During the manufacturing "break-in" (grinding) process, individual diamond crystals are exposed on the outside edge and sides of the diamond segments or rim. These exposed surface diamonds do the grinding work. The metal matrix, or bond, locks each diamond in place. Trailing behind each exposed diamond is a "bond tail" (also called "comet tail"), which helps support the diamond. Nothing known to man sticks to diamond (i.e. acts as an adhesive) therefore, in the sawing application, the metal bond surrounds the diamond and locks it into place by a mechanical lock or hold.

The primary function of the metal bond is to lock the diamond in place and support it under load. It is important to note that due to the shape of diamond crystals, one-half of all the diamond put into a segment is thrown away. A simplified diamond crystal shape is shown hi Fig 4. As you can see, once the surrounding metal wears to the point that is equal to or below the "equator" of the diamond crystal, the crystal will pop out. This is like trying to hold the end of a flat- blade screwdriver after dipping it into oil. The harder you grip the screwdriver the more it wants to slip out from between your fingers. To better utilize the diamond crystals in a segment the metal bond is designed to develop bond tails. This extra metal holds the diamond crystal in the metal bond longer and is the reason that bond tail development in a cutting segment is so important for blade performance.

While the blade rotates on the arbor shaft of the saw, the operator or saw pushes the blade into the material. The blade begins to cut through the material, while the material begins wearing away the blade.

Exposed, surface diamonds score the material, grinding it into a fine powder. Embedded diamonds remain beneath the bond surface.
Exposed diamonds crack or fracture as they cut, breaking down into even smaller pieces. Hard, dense materials cause the diamonds to fracture even faster. The material also begins to wear away the metal matrix through abrasion. Highly abrasive materials will cause the matrix to wear faster.

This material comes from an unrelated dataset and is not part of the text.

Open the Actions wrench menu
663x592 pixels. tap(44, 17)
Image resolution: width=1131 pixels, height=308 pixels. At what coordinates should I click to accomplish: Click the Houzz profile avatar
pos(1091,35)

This grinding and wearing process continues until the blade is worn out. Sometimes, a small, unusable part of the segments or rim may remain. It is important to understand that the diamond blade and the material must work together (or interact) for the blade to cut effectively.

In order for a diamond blade to work properly, the diamond type, quality, and grit size must be suited for the saw and the material. The metal matrix or bond must also be "matched" to the material.

Tools for cutting hard, dense (less abrasive) materials (such as tile, hard brick, stone or hard-cured concrete) require a softer metal matrix. The softer metal matrix wears faster, replacing worn-out diamonds fast enough for the blade to keep cutting.

Tools for cutting soft, abrasive materials (such as block, green concrete or asphalt) must have a hard metal matrix to resist abrasion and 'hold' the diamonds longer.